Let’s go back to Kinshasa. Congo’s got problems. The Western way of helping has been with aid — multilateral, bilateral or through self-funding religious groups and NGOs. To stem the fighting in the east, Congo has a 21,000-strong U.N. peacekeeping force — MONUC — the biggest in the world. These efforts have had mixed success. The war hasn’t ended, and the world’s loans to Congo have helped fuel corruption. Little has been done to address Congo’s infrastructure deficit. Coordinating aid among so many groups and nations remains difficult.
Enter China. Beijing doesn’t do gifts; it does deals. In Congo, China’s infrastructure-for-mines deal irked the International Monetary Fund (IMF). The Fund argued that Congo’s guarantee to China that it would recoup at least $3 billion in minerals was an IOU on Congo’s national assets and therefore a new debt. That fell afoul of debt-write-off conditions, which require that the debtor take on no new loans. “If the Congolese take the Chinese deal,” said a Western official familiar with the negotiations in mid-2009, “they will not get any more [Western] support.” A standoff ensued. An earlier deal, in 2007 with Angola, also outraged the IMF. It had been negotiating a new loan with Angola for years, with carefully calibrated conditions to block corruption and alleviate poverty. By paying Luanda $5 billion in return for oil concessions and infrastructure contracts, China effectively made the IMF redundant. Diplomats across Africa like to say the continent offers space for everyone. But what’s happening in Angola and Congo is a new scramble for Africa. Xu, the translator, has no doubt that he is engaged in an intense rivalry. “Not everybody is pleased to see us here, that’s for sure. But we are not going to lose.”
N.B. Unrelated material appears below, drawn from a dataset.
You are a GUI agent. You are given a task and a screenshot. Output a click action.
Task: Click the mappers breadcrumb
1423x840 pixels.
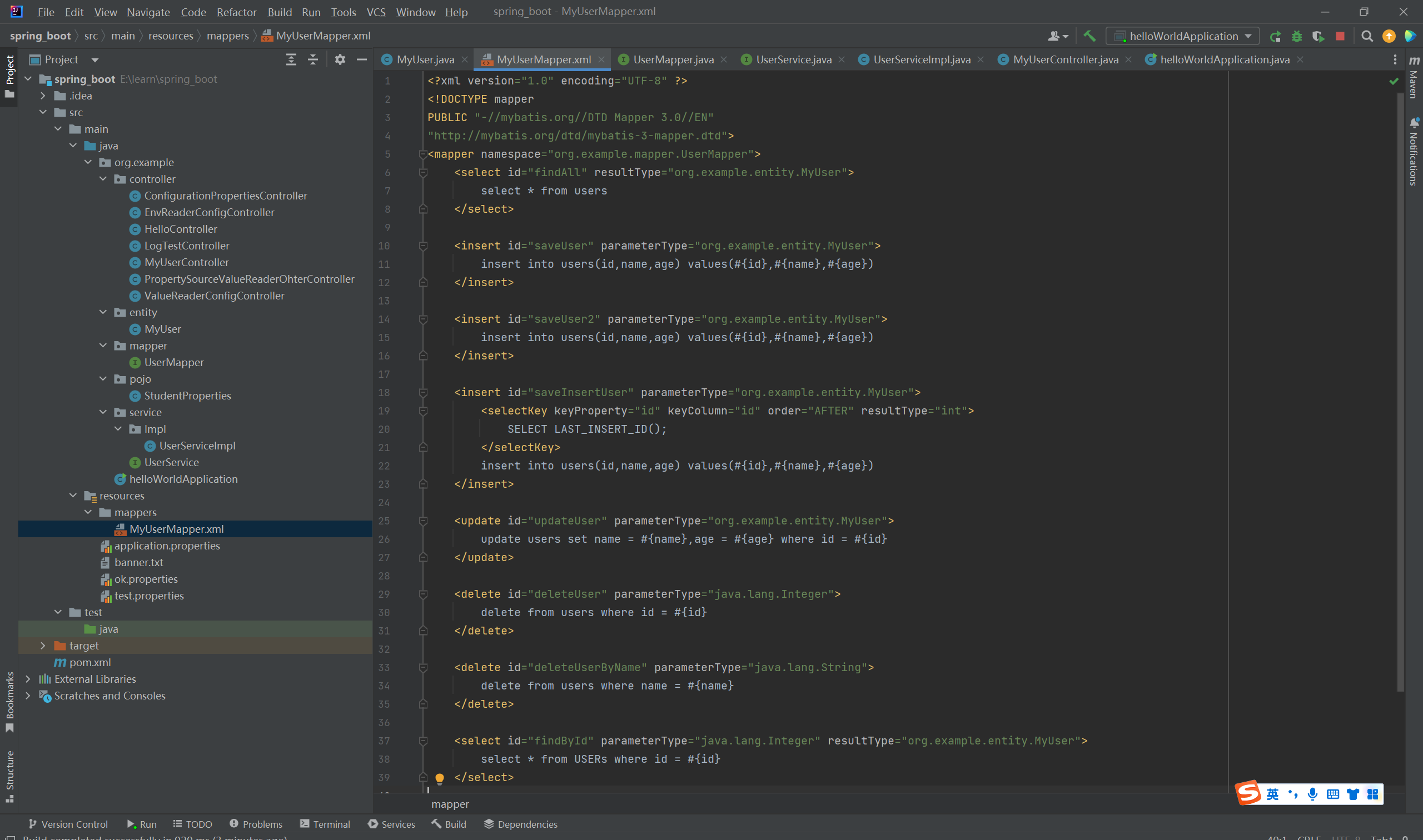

For all the heat, even IMF officials admit that the Chinese model for African development has some advantages. First, it’s quick. Loan talks with multilateral agencies take years. The China-Angola discussions took weeks. “With the West, there are studies, analyses and bureaucracy,” says the Western official. “The Chinese just ask what the government wants, and they don’t question or comment or judge. They just do it.” China also works as visibly as it does quickly. Drive across almost any African country today and you’ll find Chinese engineers by the side of the road, sleeves rolled up, overseeing work crews. IMF officials in suits crunching numbers inside air-conditioned compounds just don’t have the same kind of dash. “What we do is always in the shade,” complains an IMF staffer in Africa. “Macroeconomic stability — what is that? You can’t show it on camera.”